Do modern compilers (or perhaps these have been in place since C89) substitute in short circuit evaluated code for cases like the one below during conditional expression evaluations?
char mystring[32] = "this is a long line";
if((strnlen(mystring, 32)) > 2)
{
return 1;
}
As in the right operand is taken into account during processing strnlen(...)
, and the moment the running length of the C string within strnlen(...)
exceeds the right operand of the outer conditional expression (2 in this case), strnlen(...)
breaks out?
<
?Maybe, depending on the compiler. Let's look at some examples, compiled with gcc 13.2.0 and clang 17.0.1, both at optimization level -O3
and with extensions enabled (note that strnlen
is POSIX, not standard C).
int p() {
char mystring[32] = "this is a long line";
return strnlen(mystring, 32) > 2;
}
Both clang and gcc optimize this to mov eax, 1; ret
. This is because they know the behavior of strnlen
and can substitute in the return value of the call without needing to evaluate it at runtime. (In gcc this is implemented via __builtin_strnlen
).
If the strnlen
function isn't a known builtin, but can be inlined:
inline size_t my_strnlen(char const* s, size_t n) {
for (size_t i = 0; i != n; ++i)
if (s[i] == 0)
return i;
return n;
}
int p() {
char mystring[32] = "this is a long line";
return my_strnlen(mystring, 32) > 2;
}
Here clang optimizes to mov eax, 1
but gcc emits a loop.
Finally, for an unknown predicate that is marked pure
to tell the optimizer that it has no side effects:
__attribute__((pure)) int f(char);
inline size_t my_strnlen_f(char const* s, size_t n) {
for (size_t i = 0; i != n; ++i)
if (f(s[i]))
return i;
return n;
}
int p() {
char mystring[32] = "this is a long line";
return my_strnlen_f(mystring, 32) > 2;
}
gcc again emits a loop; clang emits some rather clumsy code (what's up with ebx
?) that nevertheless shows that it knows that f
needs to be called no more than 3 times, with the character codes of the first 3 characters - it optimizes out the full string:
p: # @p
push rbx
mov edi, 116 # 't'
call f@PLT
xor ebx, ebx
test eax, eax
je .LBB2_1
.LBB2_3:
mov eax, ebx
pop rbx
ret
.LBB2_1:
mov edi, 104 # 'h'
call f@PLT
test eax, eax
jne .LBB2_3
mov edi, 105 # 'i'
call f@PLT
xor ebx, ebx
test eax, eax
sete bl
mov eax, ebx
pop rbx
ret
- Would it have mattered if I hadn't preassigned the string length?
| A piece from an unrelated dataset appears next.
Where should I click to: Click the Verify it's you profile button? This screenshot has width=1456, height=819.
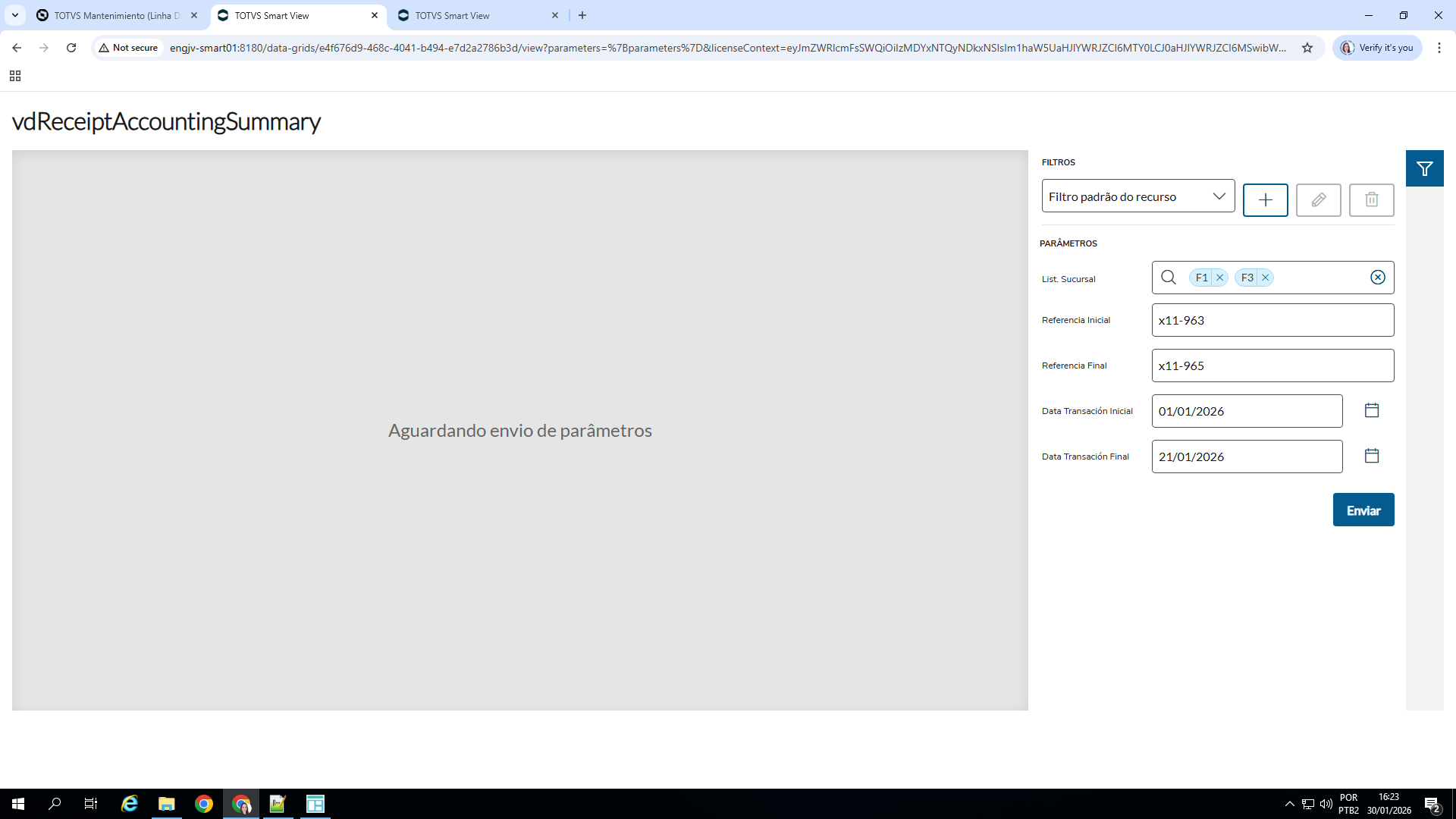pos(1377,48)
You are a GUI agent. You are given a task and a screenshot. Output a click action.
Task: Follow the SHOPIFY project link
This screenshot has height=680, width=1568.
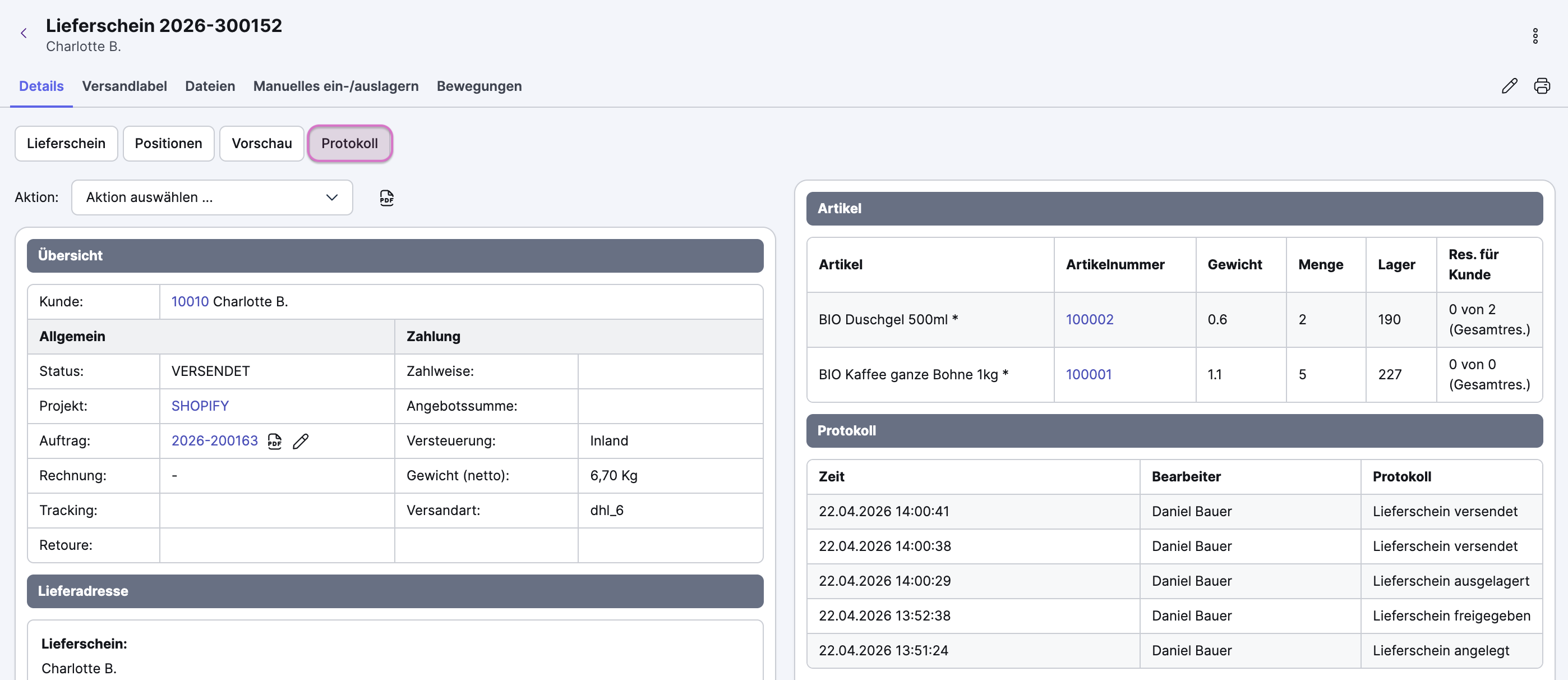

No, in that case the C language would just set the buffer size to the size of the string literal (string length + 1 for the terminator).
- Would it have mattered if I had removed the parentheses from the IF inner expression?
No, the optimizer runs on a program representation that does not include these details of syntax.
- Would it have mattered if I had switched the operands and the operator to a
<
?
Almost certainly not, the optimizer is capable of understanding that these are equivalent.